Both existing homes and new construction qualify.
Both principal residences and second homes qualify (rental property does not qualify).
Qualifying improvements to the taxpayer’s home in the United States must be placed in service before January 1, 2017.
Homeowners who have been considering some energy efficient home improvements may find these tax credits will result in bigger tax savings.
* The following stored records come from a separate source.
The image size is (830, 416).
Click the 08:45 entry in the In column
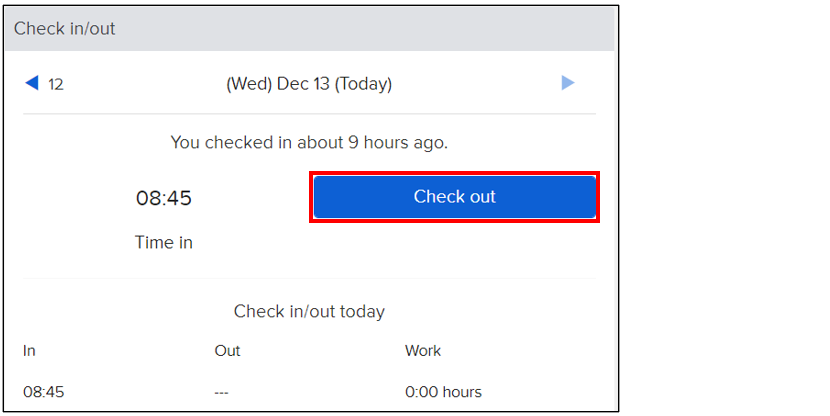point(43,392)
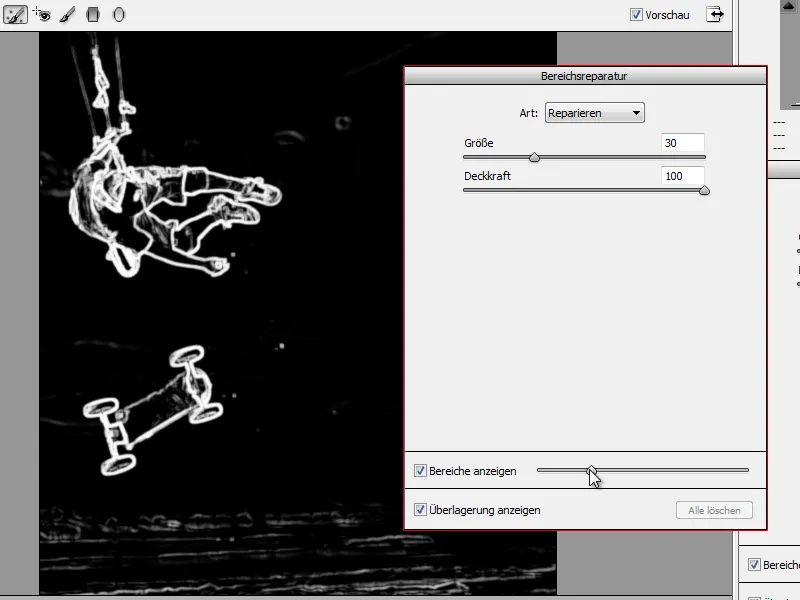Viewport: 800px width, 600px height.
Task: Click the Alle löschen button
Action: [x=714, y=510]
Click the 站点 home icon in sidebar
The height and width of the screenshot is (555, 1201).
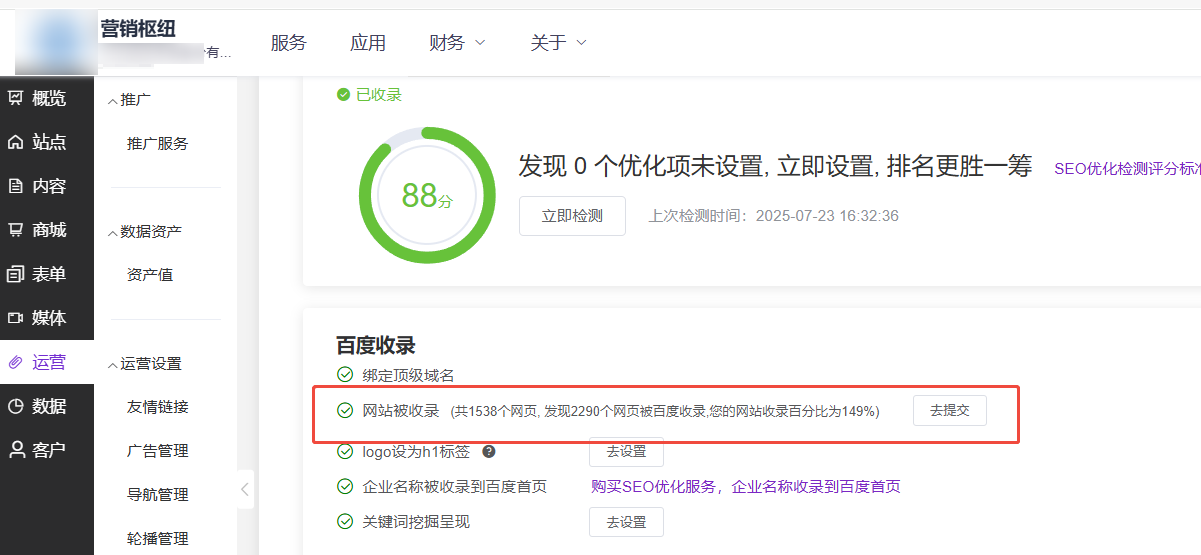(x=15, y=142)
Taxpayers must claim the credit on the tax return for the year that the improvements are made.
Manufacturers must certify that their products meet new standards and they must provide a written statement to the taxpayer such as with the product packaging or in a printable format on the manufacturers’ Web site.
Taxpayers should keep a copy of the manufacturer’s certification statement and receipts with their other important tax records.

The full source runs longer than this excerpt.